(Source records)
BEGIN

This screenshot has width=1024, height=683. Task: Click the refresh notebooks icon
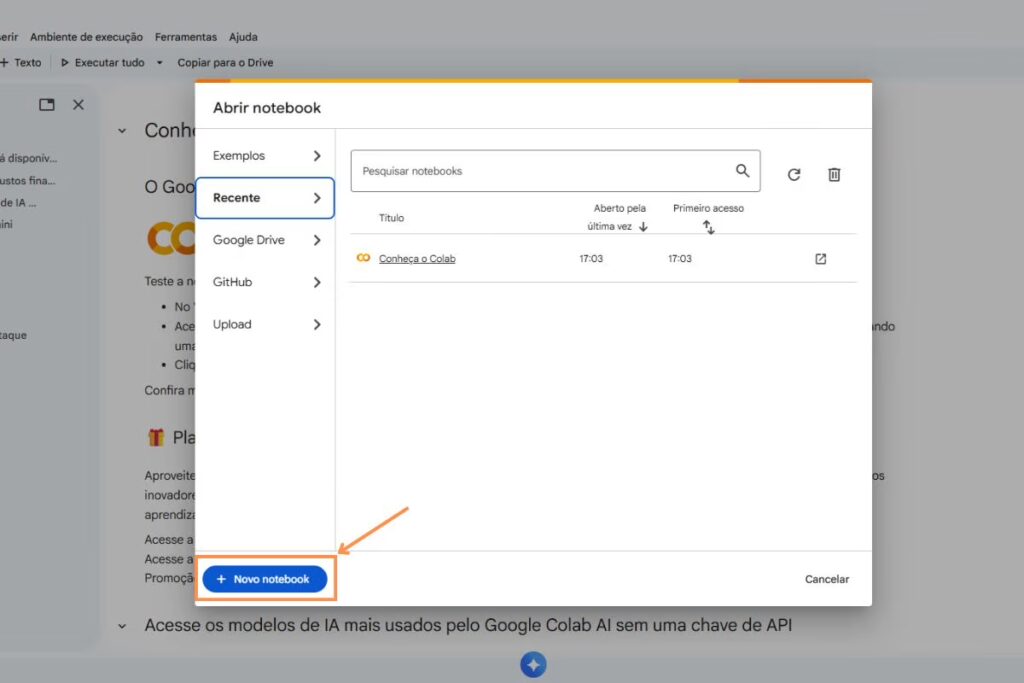pyautogui.click(x=794, y=174)
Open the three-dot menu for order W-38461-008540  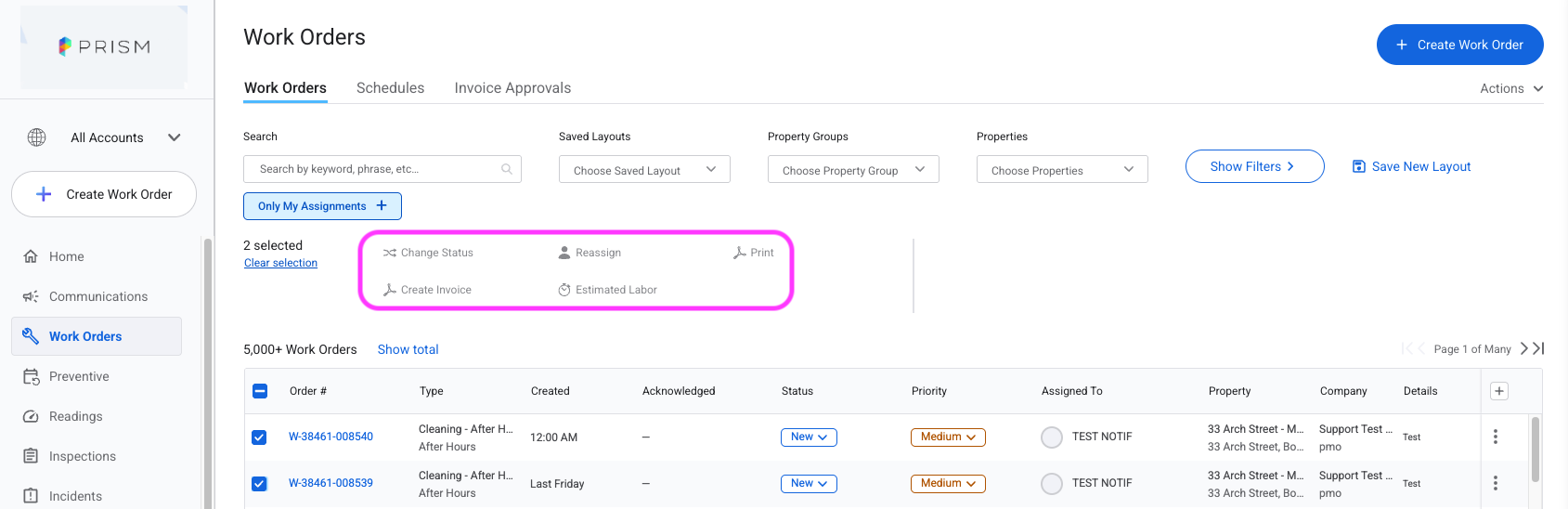[x=1496, y=437]
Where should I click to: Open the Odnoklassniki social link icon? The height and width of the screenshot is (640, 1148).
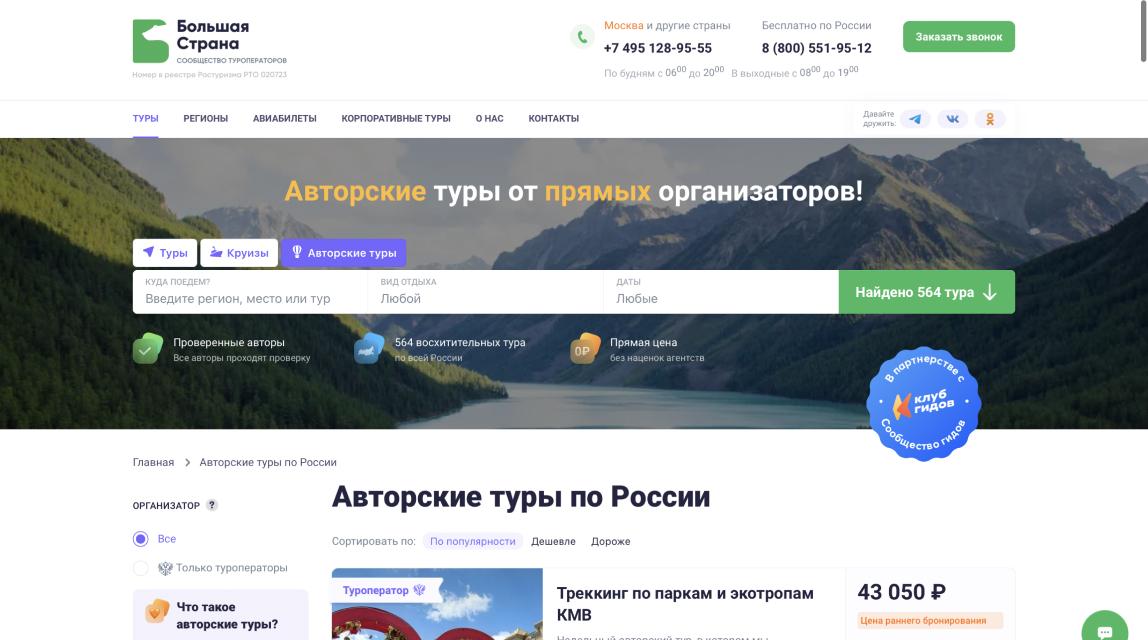[x=990, y=119]
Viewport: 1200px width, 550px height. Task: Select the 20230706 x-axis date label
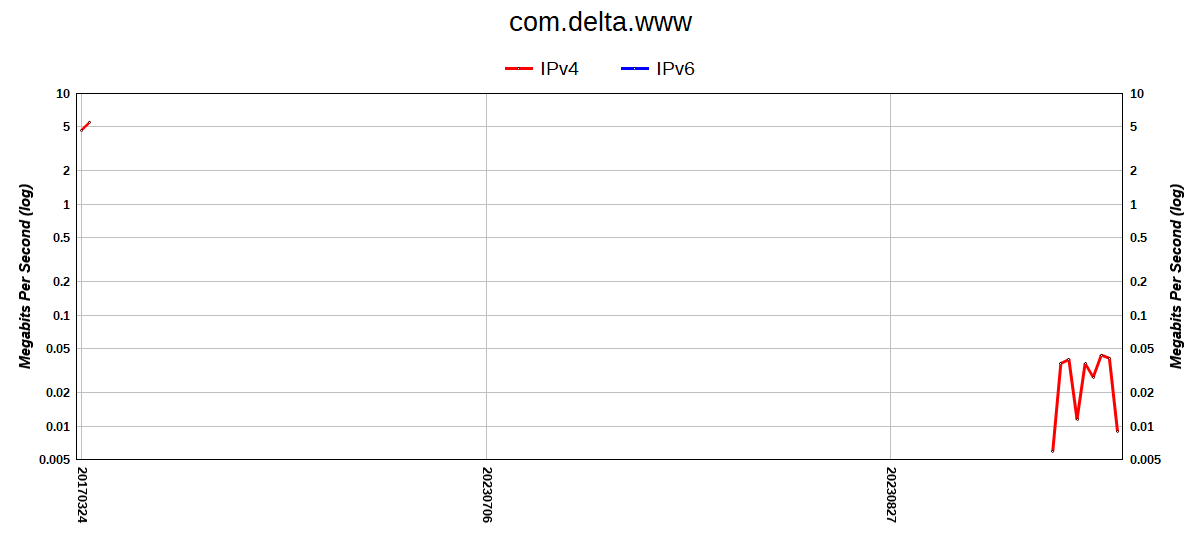point(487,494)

END

[TRY IT]
Working from the records above, reproduce exactly the lines from the one with "Where should I" through the last line, without the pictures.

[TASK RESPONSE]
Where should I click to: Open the Odnoklassniki social link icon? The height and width of the screenshot is (640, 1148).
[x=990, y=119]
Viewport: 1200px width, 550px height. Task: Select the 20230706 x-axis date label
point(487,494)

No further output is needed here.